-------- Texte à lire --------

«J'ai eu des démons, ils ne m'ont pas demandé de les terrasser»
Claire Denis reçoit le Prix Maître du Réel de l'édition 2020 de Visions du Réel. Entretien avec une cinéaste intranquille.

La balance hommes-femmes s'équilibre un tout petit peu avec le 7e Prix Maître du Réel. D'un côté, il y a désormais Richard Dindo, Barbet Schroeder, Peter Greenaway, Alain Cavalier, Werner Herzog, et de l'autre, Claire Simon et Claire Denis, cinéaste française qui le reçoit cette année. La directrice artistique de Visions du Réel, Emilie Bujès, n'avait jamais caché qu'elle ferait des efforts dans ce sens. Sa 3eédition (à vivre en ligne jusqu'au 2mai) montre qu'elle tient parole. Avec cette femme de cinéma dont le «Nénette et Boni» de 1997 (Léopard d'or à Locarno en 1996) est encore dans toutes les mémoires, c'est un cinéma de l'intranquillité et de la recherche, aussi bien formelle que morale, que salue le festival nyonnais.
Un cinéma qui fouille l'Afrique, le colonialisme, le sexe, la légion, sans égard pour les attentes associées à un cinéma «féminin». Il y a une forme d'outrance un peu eighties chez Claire Denis, ancienne assistante de Rivette, de Wenders et de Jarmusch, qui laisse rarement indifférent comme l'ont encore démontré son dernier film – de science-fiction –, «High Life» (avec Robert Pattinson), ou son passage à la cérémonie des César – elle y remettait le Prix de la meilleure réalisation à Roman Polanski, absent. Auteure d'une trentaine de métrages, dont 17 longs et six documentaires, Claire Denis revient sur sa carrière, d'une voix légèrement soufflée par l'inquiétude, depuis son confinement parisien.

--------

> **Énoncé du problème**
Poursuivez, s'il vous plaît, l'article sur Claire Denis et son Prix Maître du Réel en reprenant après sa dernière phrase. Les items n'ont aucun rôle à jouer ici.

-------- Données brutes --------

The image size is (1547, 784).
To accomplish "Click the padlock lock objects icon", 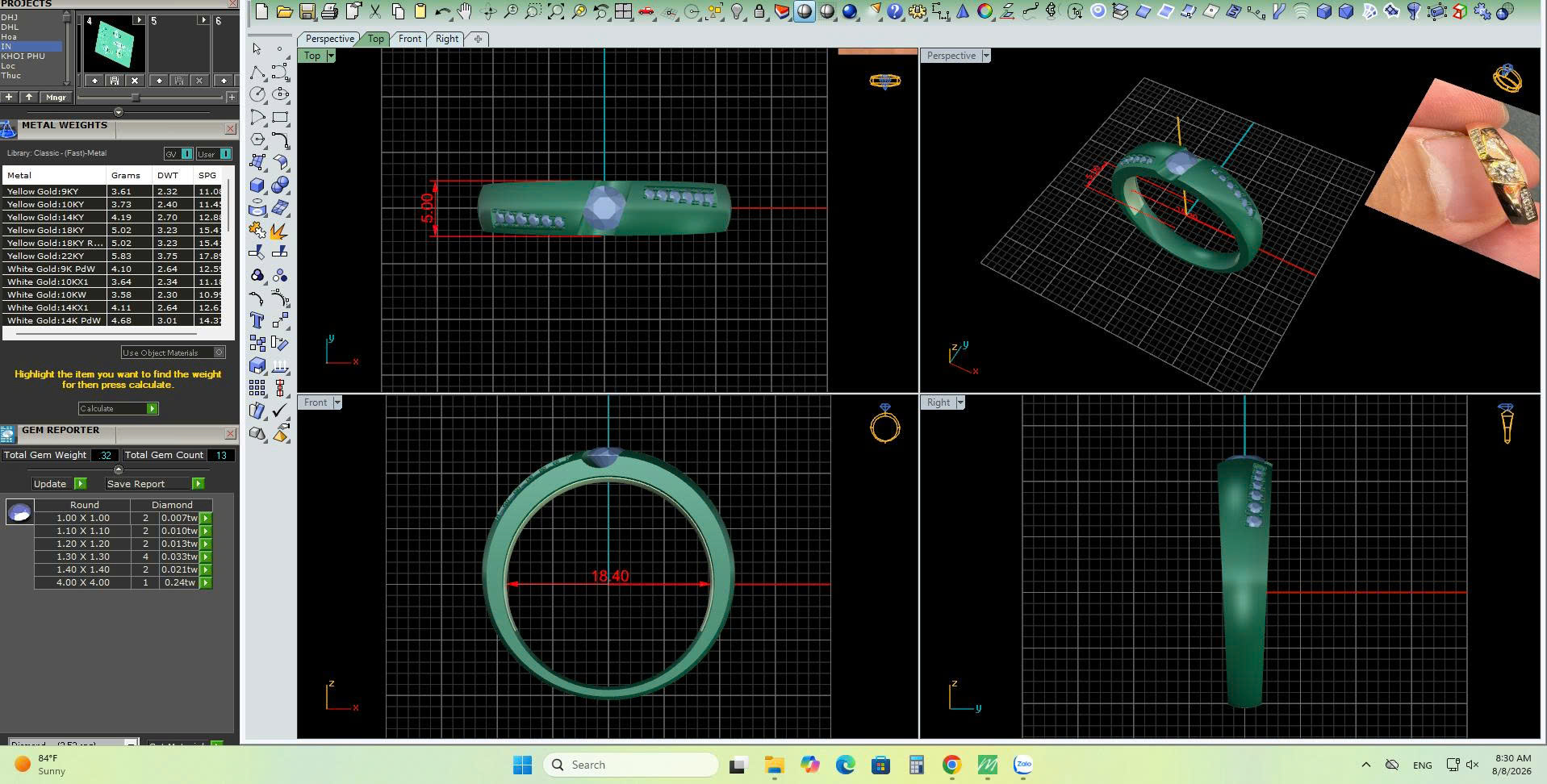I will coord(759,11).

--------
-------- Données brutes --------

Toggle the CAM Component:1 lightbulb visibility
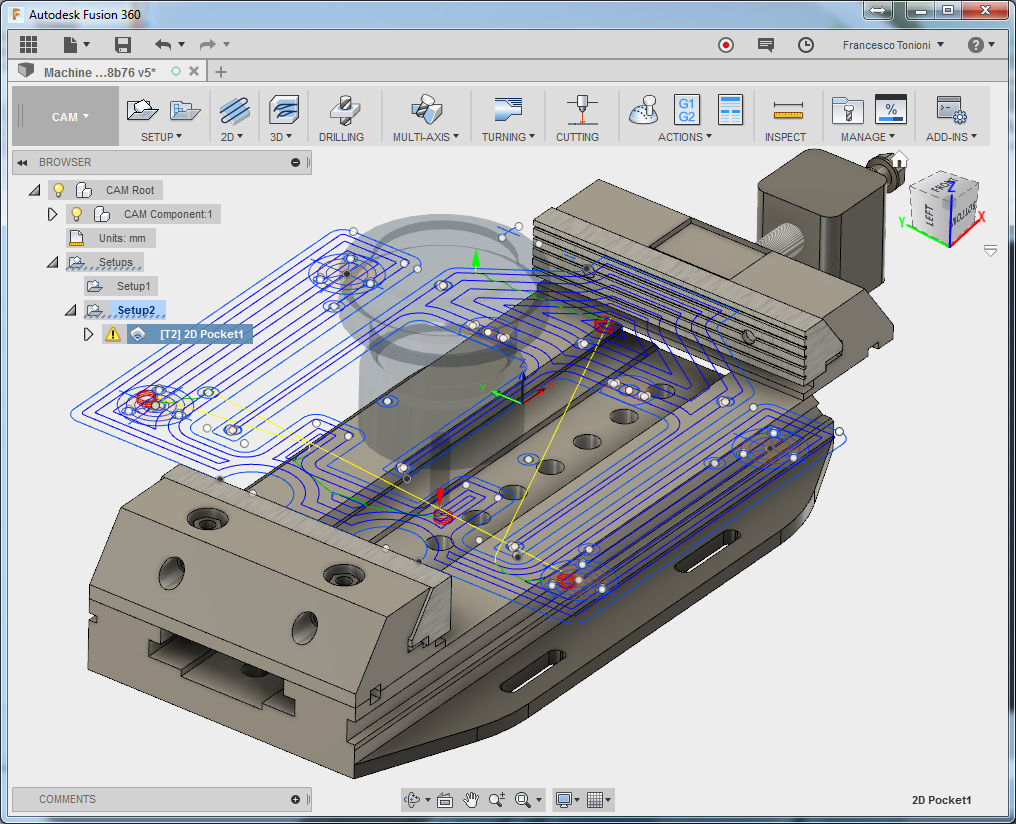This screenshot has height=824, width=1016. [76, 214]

--------

> **Réponse finale**
Maître du Réel, cela sonne un peu comme un truc de superhéros, ça vous parle?
Dans ma vie, je n'ai jamais eu le sentiment d'être «maîtresse» de quoi que ce soit… Mais pour accepter un prix, il faut qu'il corresponde à ce que j'ai pu essayer de faire dans mes films, à une réalité ancrée sur terre. Il y a des honneurs qui vont trop loin.
Le réel, quel sens a-t-il pour votre cinéma justement?
Tous mes films démarrent sur des éléments fictionnels. Il y a un conditionnel au départ, une amorce de fiction ou de possible histoire, mais qui doit être nourri par des choses que je connais, que j'ai lues, tangibles, reliées à mes sensations, à mon expérience de vie.
Même dans votre dernier film de science-fiction?
Si si, il est plein d'éléments personnels, peut-être même plus que mes autres films. L'idée par exemple de la peine, l'horreur que j'ai d'imaginer une exécution capitale, le couloir de la mort – je l'ai en moi depuis longtemps. Ou l'idée d'un homme qui devient père par obligation, en raison d'une mère absente ou morte, c'est arrivé dans ma famille. Le film se nourrit de nous. Même l'espace, il n'est pas très difficile à imaginer avec tous les films ou les romans de SF que l'on a vus ou lus.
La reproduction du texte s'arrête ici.